Onuoha who spoke on waterway
safety, said that passengers should take responsibility for their safety by inspecting boats before embarking on any journey.
According to him, repeated scooping of water from a boat is a clear indication that the vessel may be leaking.
“If you are entering a boat and see people using a bailer to remove water, it is the first signal that the boat is leaking,” he said.
He urged passengers to check the integrity of boats, including seating arrangements and other visible safety features.
The Manager restated the importance of using safety jackets, saying that damaged jackets may fail during emergencies.
He further said that passengers should ensure that safety jackets were appropriate for their body sizes in order to guarantee effective flotation.
 Onuoha reiterated the need for passengers to fill manifests before departure to aid accountability during emergencies.

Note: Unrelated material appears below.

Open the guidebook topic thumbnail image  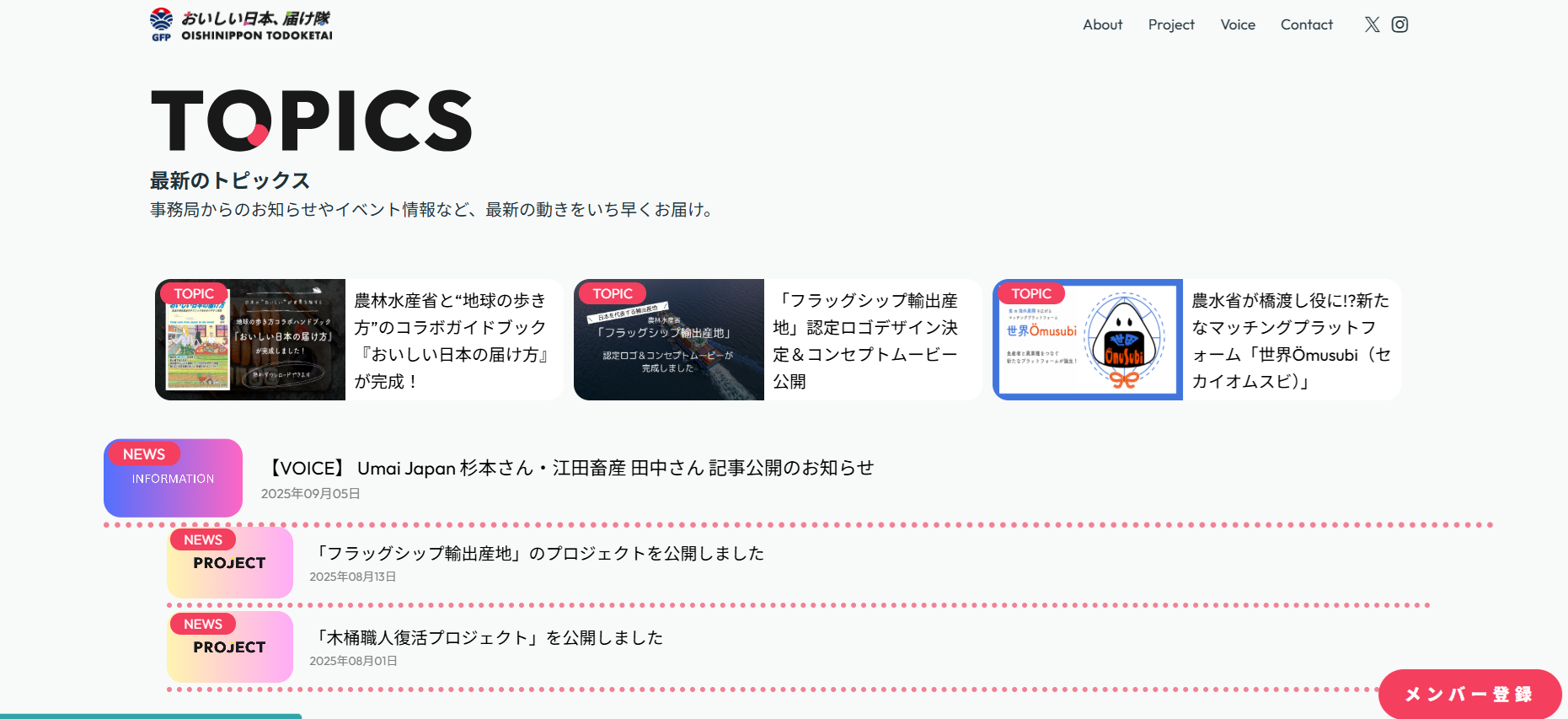[x=250, y=340]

The NIWA official further advised travellers to monitor weather conditions and avoid boarding boats when the weather is unfavourable.

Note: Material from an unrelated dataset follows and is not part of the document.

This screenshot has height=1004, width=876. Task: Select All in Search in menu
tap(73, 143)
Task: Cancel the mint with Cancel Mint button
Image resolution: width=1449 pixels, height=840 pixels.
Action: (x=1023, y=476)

According to him, poor weather conditions can trigger strong tidal waves capable of affecting small boats commonly used on inland waterways.
He said that waterway journeys should be embarked upon between 6.00a.m and 6.00p.m for clearer visibility.
Onuoha said  the Authority had continued to sensitise riverine communities to the need for safety precautions during waterway journeys.
He stated that sustained awareness campaigns and enforcement measures had contributed to safety waterway safety in Cross River.